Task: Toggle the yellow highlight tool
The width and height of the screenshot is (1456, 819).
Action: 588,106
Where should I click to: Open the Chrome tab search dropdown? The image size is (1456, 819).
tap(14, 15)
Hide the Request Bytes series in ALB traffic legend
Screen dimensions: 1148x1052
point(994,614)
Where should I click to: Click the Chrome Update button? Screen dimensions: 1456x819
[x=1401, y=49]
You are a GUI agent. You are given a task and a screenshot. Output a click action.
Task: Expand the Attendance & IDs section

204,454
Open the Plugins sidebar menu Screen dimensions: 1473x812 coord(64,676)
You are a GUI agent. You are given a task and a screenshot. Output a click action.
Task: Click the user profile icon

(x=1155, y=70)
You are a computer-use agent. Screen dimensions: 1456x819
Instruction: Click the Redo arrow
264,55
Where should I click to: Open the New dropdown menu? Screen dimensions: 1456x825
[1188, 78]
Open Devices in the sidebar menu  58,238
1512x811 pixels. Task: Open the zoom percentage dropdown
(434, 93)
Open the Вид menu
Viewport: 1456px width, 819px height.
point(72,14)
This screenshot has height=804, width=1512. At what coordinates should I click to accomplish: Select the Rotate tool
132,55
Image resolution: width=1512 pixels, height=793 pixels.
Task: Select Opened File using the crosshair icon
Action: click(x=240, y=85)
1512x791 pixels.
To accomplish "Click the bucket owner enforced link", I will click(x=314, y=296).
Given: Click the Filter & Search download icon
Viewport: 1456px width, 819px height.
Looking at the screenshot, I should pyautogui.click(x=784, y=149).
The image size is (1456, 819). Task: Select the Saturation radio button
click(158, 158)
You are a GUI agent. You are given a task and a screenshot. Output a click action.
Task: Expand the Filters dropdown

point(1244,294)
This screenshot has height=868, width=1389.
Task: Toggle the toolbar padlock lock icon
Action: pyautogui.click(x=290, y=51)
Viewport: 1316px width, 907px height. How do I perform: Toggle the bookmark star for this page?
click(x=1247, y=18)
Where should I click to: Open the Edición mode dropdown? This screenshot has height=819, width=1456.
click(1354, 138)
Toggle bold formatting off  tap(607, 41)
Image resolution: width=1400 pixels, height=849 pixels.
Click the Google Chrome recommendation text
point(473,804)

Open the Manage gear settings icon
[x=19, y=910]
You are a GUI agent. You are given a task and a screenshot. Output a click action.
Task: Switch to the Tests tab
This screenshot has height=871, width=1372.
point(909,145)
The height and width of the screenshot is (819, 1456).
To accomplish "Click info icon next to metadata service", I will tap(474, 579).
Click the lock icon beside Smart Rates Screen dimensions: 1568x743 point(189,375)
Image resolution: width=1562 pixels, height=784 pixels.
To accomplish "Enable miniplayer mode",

# # # # # # #

■ To do ■
A word-for-word copy of all the material is the required answer.

■ Solution to the exercise ■
Task: Toggle the yellow highlight tool
The width and height of the screenshot is (1456, 819).
Action: 588,106
Where should I click to: Open the Chrome tab search dropdown? The image size is (1456, 819).
tap(14, 15)
Hide the Request Bytes series in ALB traffic legend
Screen dimensions: 1148x1052
point(994,614)
Where should I click to: Click the Chrome Update button? Screen dimensions: 1456x819
[x=1401, y=49]
You are a GUI agent. You are given a task and a screenshot. Output a click action.
Task: Expand the Attendance & IDs section

204,454
Open the Plugins sidebar menu Screen dimensions: 1473x812 coord(64,676)
You are a GUI agent. You are given a task and a screenshot. Output a click action.
Task: Click the user profile icon

(x=1155, y=70)
You are a computer-use agent. Screen dimensions: 1456x819
Instruction: Click the Redo arrow
264,55
Where should I click to: Open the New dropdown menu? Screen dimensions: 1456x825
[1188, 78]
Open Devices in the sidebar menu  58,238
1512x811 pixels. Task: Open the zoom percentage dropdown
(434, 93)
Open the Вид menu
Viewport: 1456px width, 819px height.
point(72,14)
This screenshot has height=804, width=1512. At what coordinates should I click to accomplish: Select the Rotate tool
132,55
Image resolution: width=1512 pixels, height=793 pixels.
Task: Select Opened File using the crosshair icon
Action: click(x=240, y=85)
1512x791 pixels.
To accomplish "Click the bucket owner enforced link", I will click(x=314, y=296).
Given: Click the Filter & Search download icon
Viewport: 1456px width, 819px height.
Looking at the screenshot, I should pyautogui.click(x=784, y=149).
The image size is (1456, 819). Task: Select the Saturation radio button
click(158, 158)
You are a GUI agent. You are given a task and a screenshot. Output a click action.
Task: Expand the Filters dropdown

point(1244,294)
This screenshot has height=868, width=1389.
Task: Toggle the toolbar padlock lock icon
Action: pyautogui.click(x=290, y=51)
Viewport: 1316px width, 907px height. How do I perform: Toggle the bookmark star for this page?
click(x=1247, y=18)
Where should I click to: Open the Edición mode dropdown? This screenshot has height=819, width=1456.
click(1354, 138)
Toggle bold formatting off  tap(607, 41)
Image resolution: width=1400 pixels, height=849 pixels.
Click the Google Chrome recommendation text
point(473,804)

Open the Manage gear settings icon
[x=19, y=910]
You are a GUI agent. You are given a task and a screenshot. Output a click action.
Task: Switch to the Tests tab
This screenshot has height=871, width=1372.
point(909,145)
The height and width of the screenshot is (819, 1456).
To accomplish "Click info icon next to metadata service", I will tap(474, 579).
Click the lock icon beside Smart Rates Screen dimensions: 1568x743 point(189,375)
Image resolution: width=1562 pixels, height=784 pixels.
To accomplish "Enable miniplayer mode",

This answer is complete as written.